There are some basic ideas about rod length.I never gove it much though as a means of increasing performance,but here is what I think about it anyway.
I would never pass up the chance to gain stroke if I needed it just because it would hurt the rod ratio.Of course there are extremes,but in most well rounded combinations this can be taken as fact.I would also never give up piston strength or resort to using a comprimised ring package just to get more rod into an engine.
Short stroke engines can sometime use longer rods as a means of reducing piston weight and improving ring stability,but too much rod can make an induction signal that is too strong on an engine with a limited induction system,so even on an unlimited induction engine,I wouldnt go over about 1.9:1 on the rod ratio.My preference would be to shorten the deck height of the motor and get the rod ratio back down to 1.7:1.

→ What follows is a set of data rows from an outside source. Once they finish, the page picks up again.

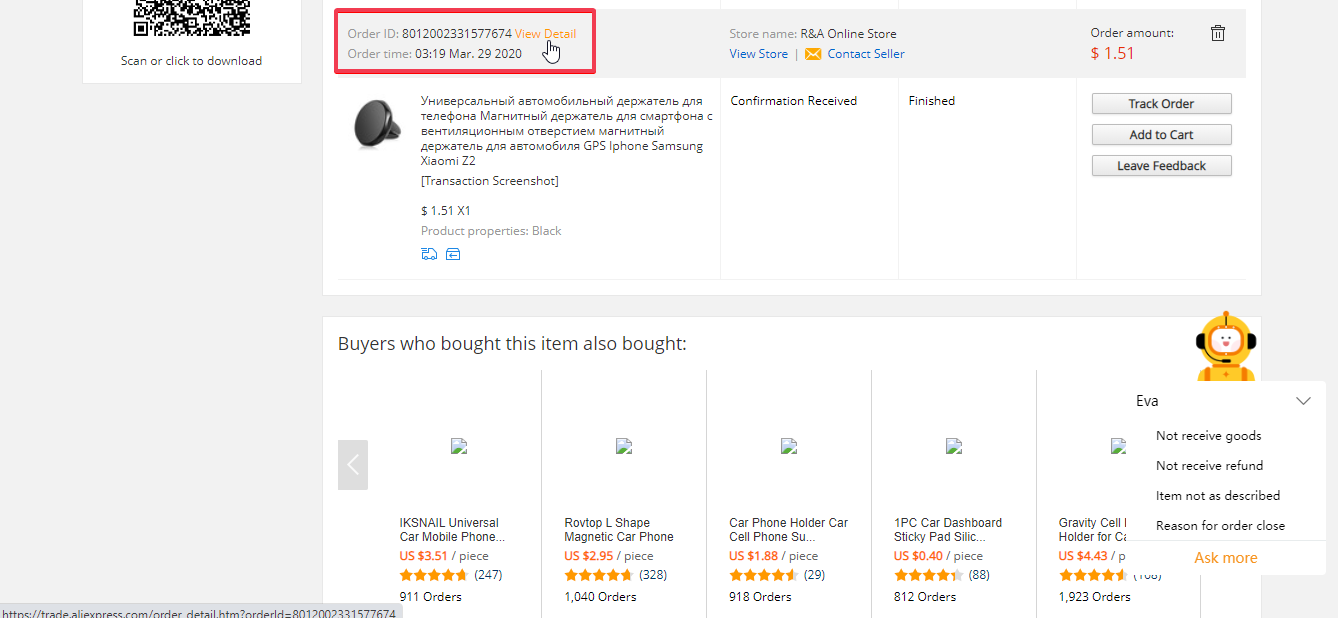Visit the View Store link

coord(758,54)
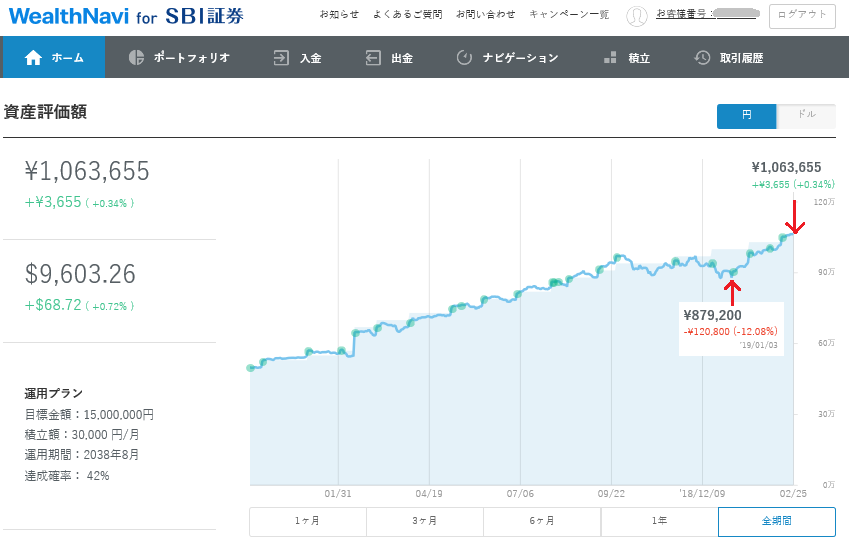This screenshot has width=849, height=555.
Task: Open the よくあるご質問 FAQ link
Action: (407, 15)
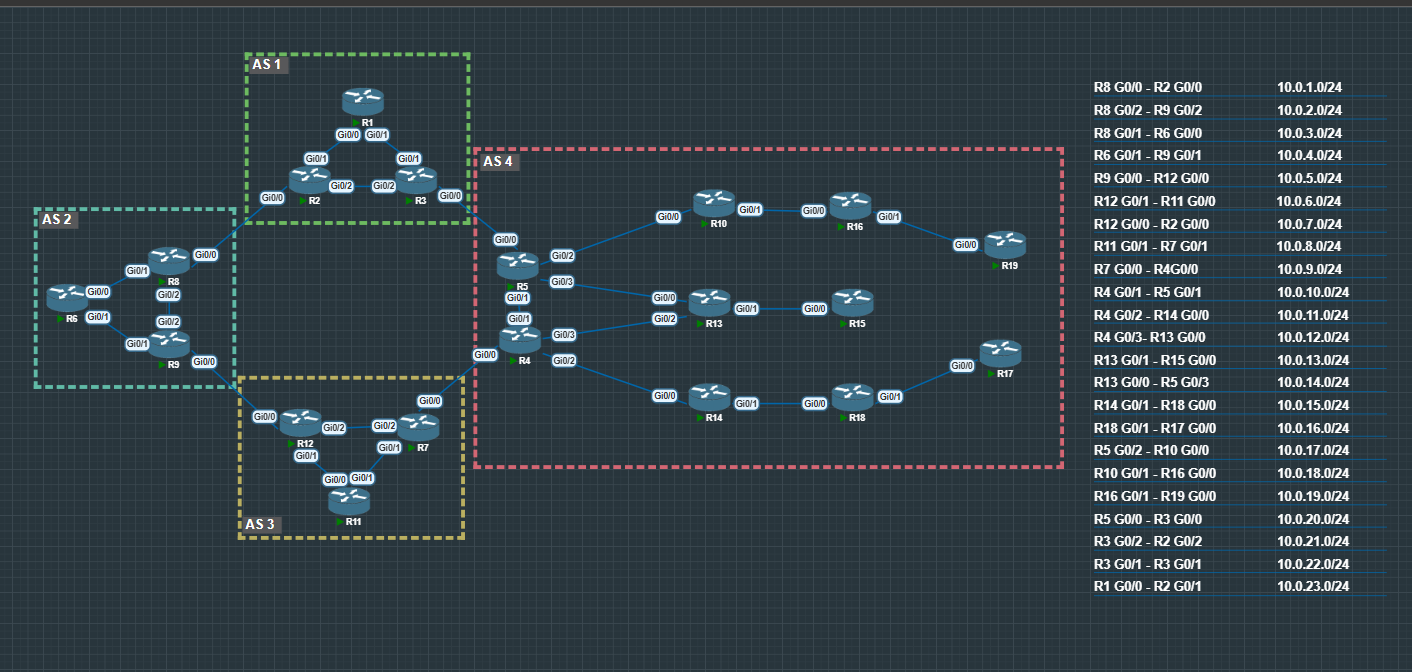Select the R1 router icon

(362, 101)
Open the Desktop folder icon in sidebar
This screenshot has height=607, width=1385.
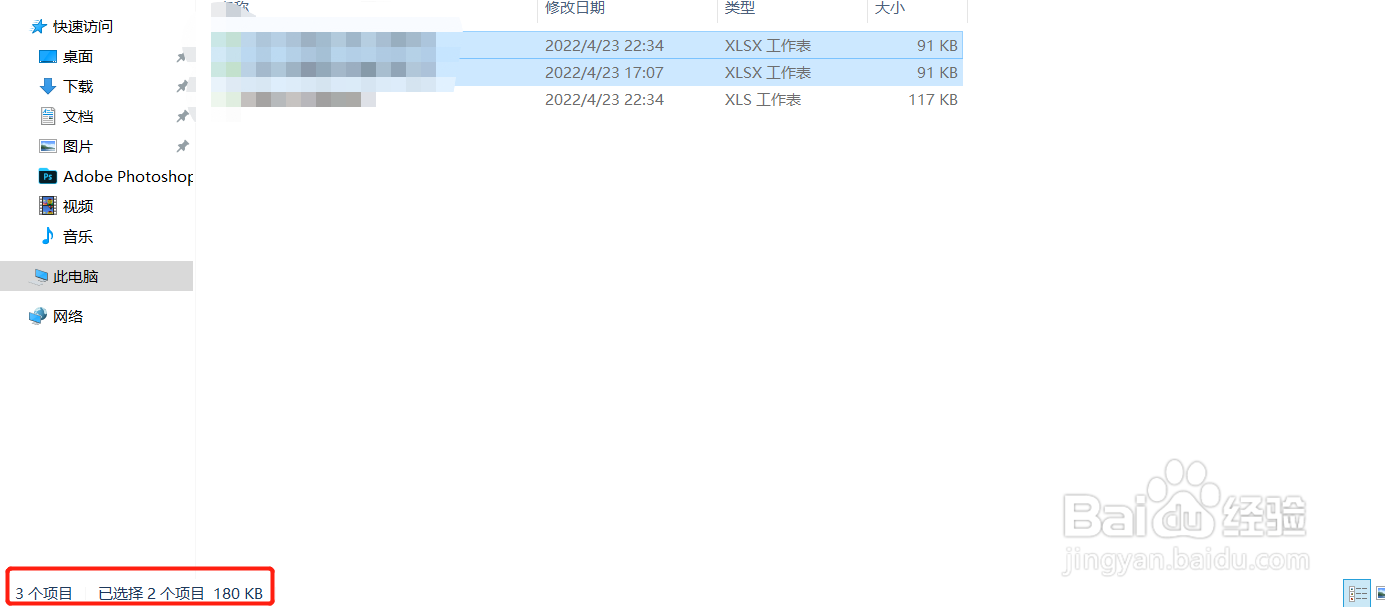[48, 57]
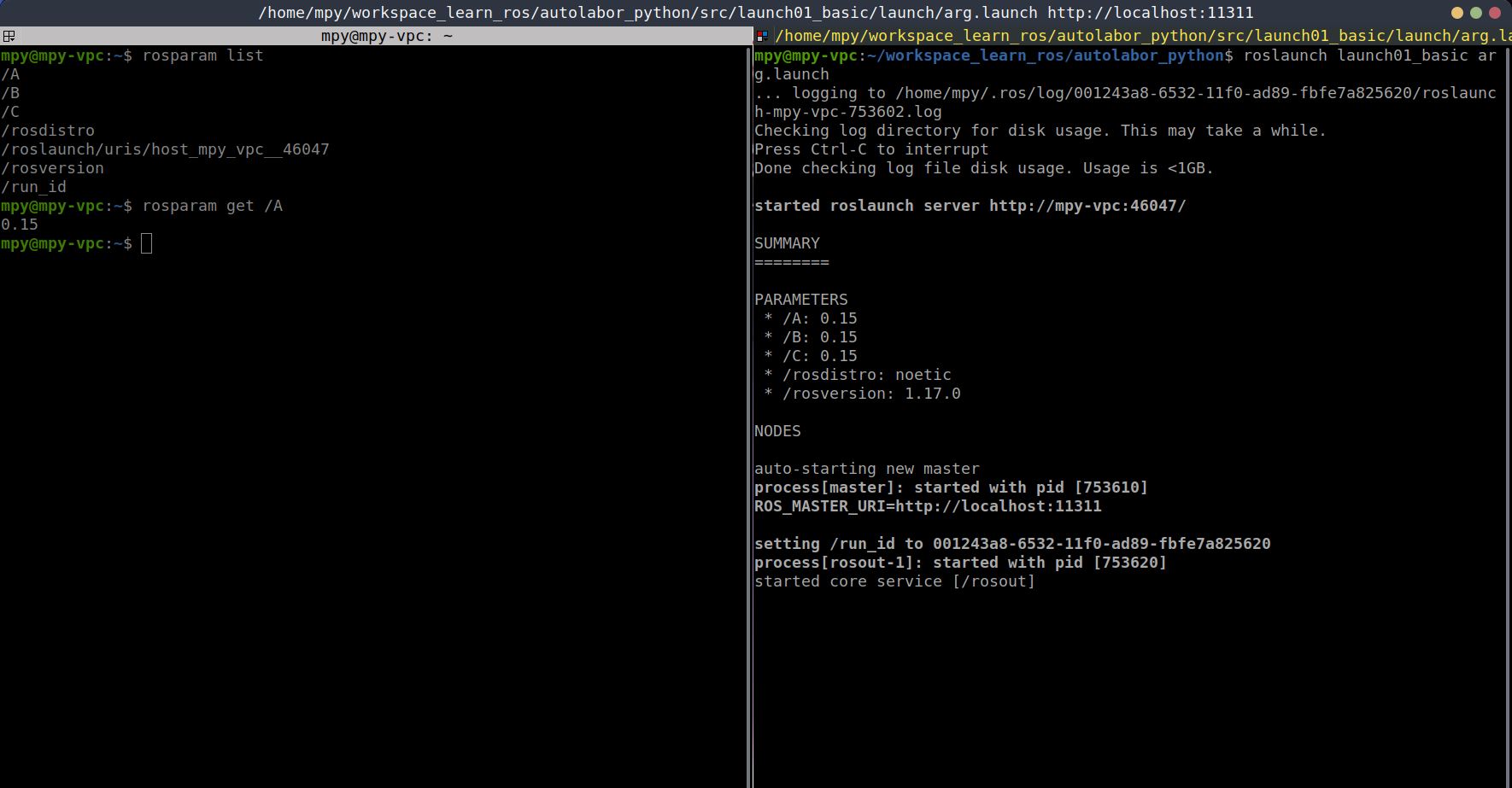
Task: Maximize the window with the green button
Action: click(x=1476, y=13)
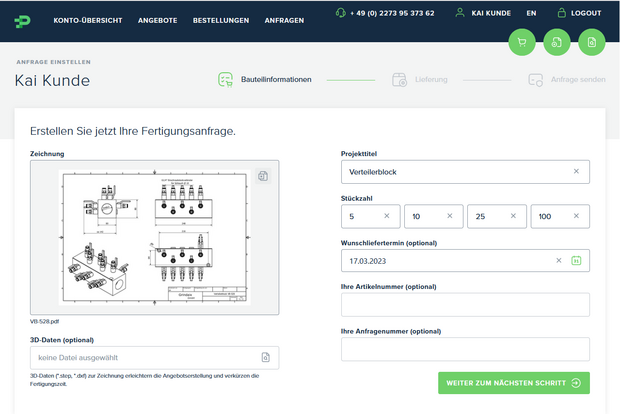This screenshot has height=414, width=620.
Task: Click the replace-drawing icon on drawing preview
Action: click(x=263, y=176)
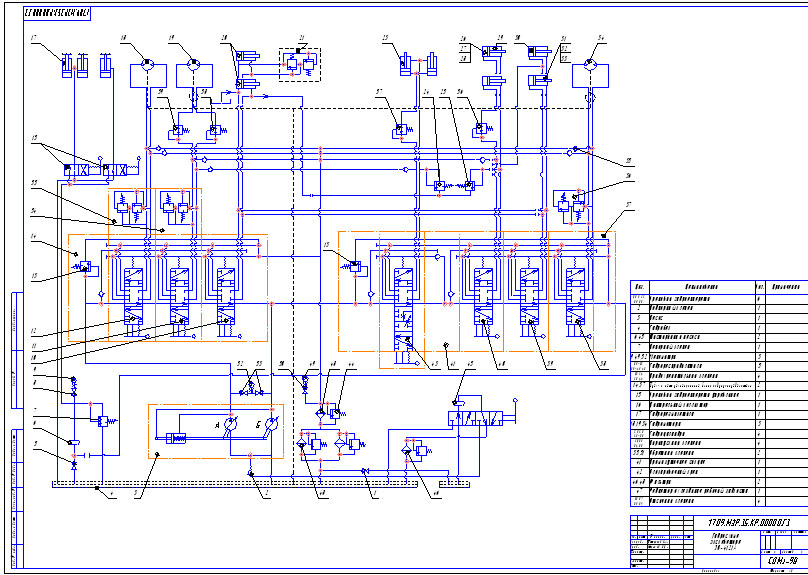Select the three-cylinder group at top left
808x575 pixels.
coord(86,68)
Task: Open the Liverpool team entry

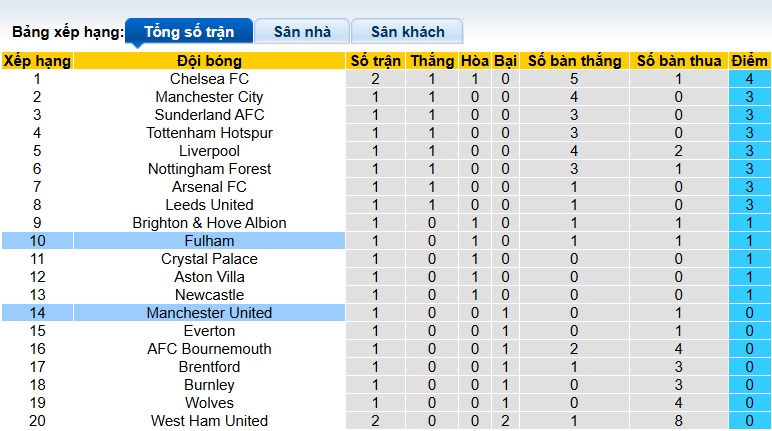Action: click(209, 151)
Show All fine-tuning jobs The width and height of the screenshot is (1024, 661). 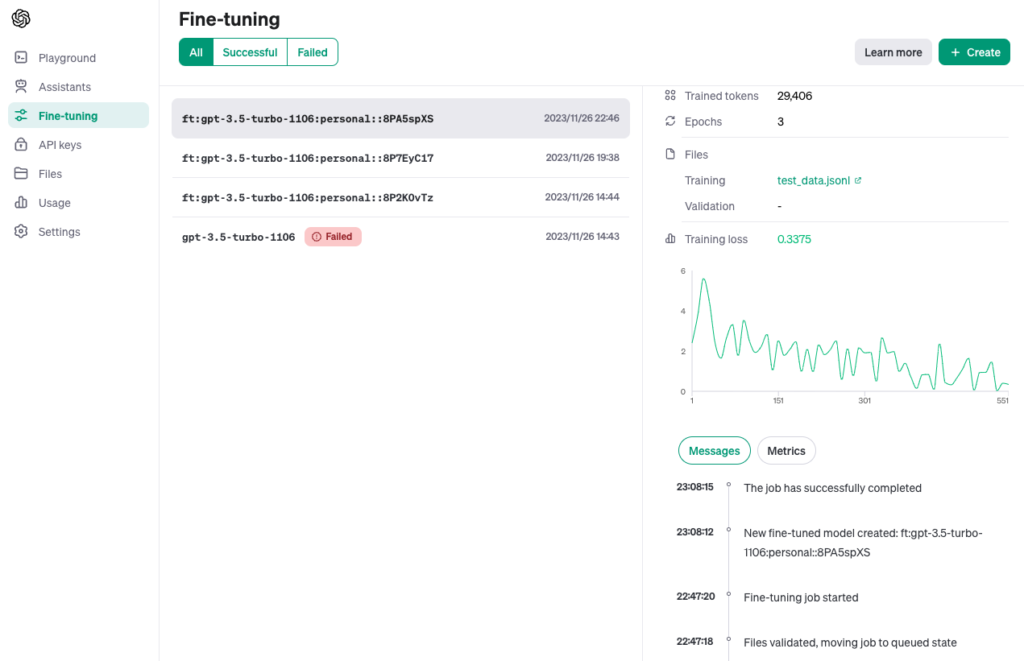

My last theory is the most noteworthy.When in doubt and room permits,build any 90 degree V8 engine with a rod ratio of 1.7:1.I say this not because this is a magic number,but because it is in the middle of where rod ratios typically fall,so matter what anybody else in your class has or claims to have,they will never have any signifigant amount more or less power then you just because of rod ratio.
As a point of interest,my own personal engine is a bigblock chevy built for class racing at 440 cubes,and I use a 3.76" stroke and 6.385 rods with a standard deck height block,and the combination is about as well rounded as it gets,and guess what the rod ratio is.